### The data ###
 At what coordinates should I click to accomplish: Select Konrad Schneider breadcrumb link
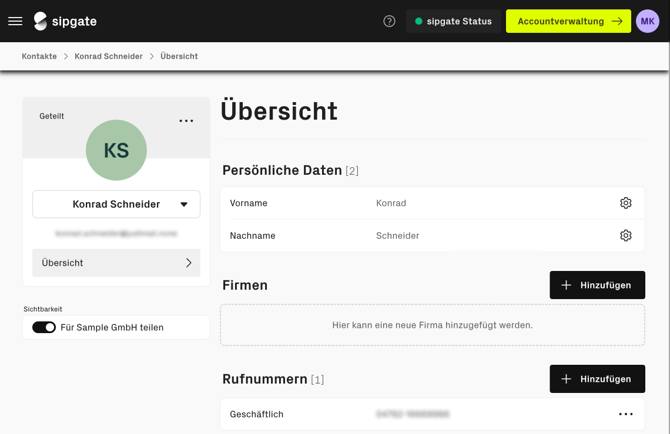point(108,56)
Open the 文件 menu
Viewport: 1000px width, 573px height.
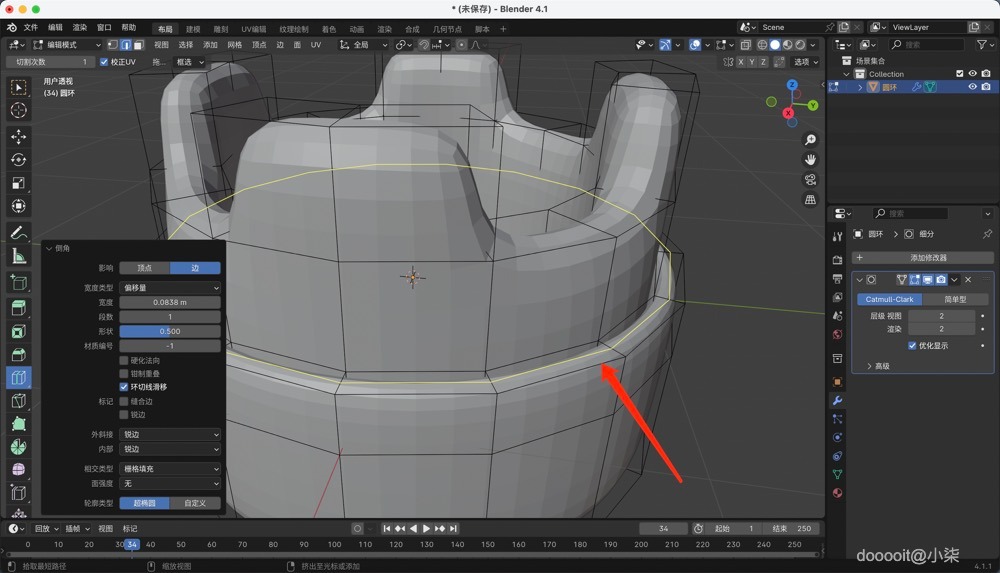point(30,28)
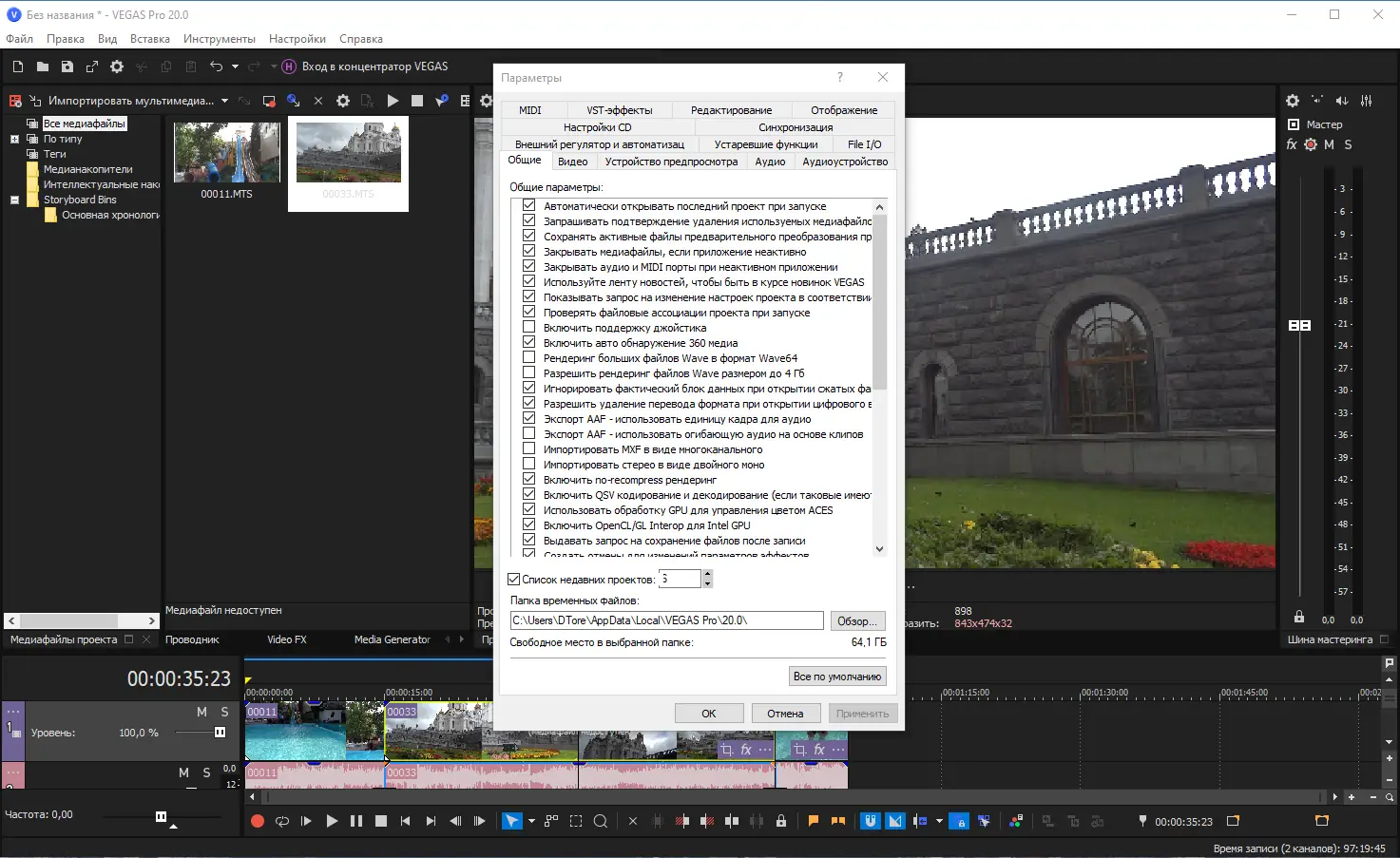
###
Aim of the exercise: An exact copy of every entry, without pictures, should be your output.

Written solution:
 At what coordinates should I click to accomplish: Select Konrad Schneider breadcrumb link
point(108,56)
Open the 文件 menu
Viewport: 1000px width, 573px height.
point(30,28)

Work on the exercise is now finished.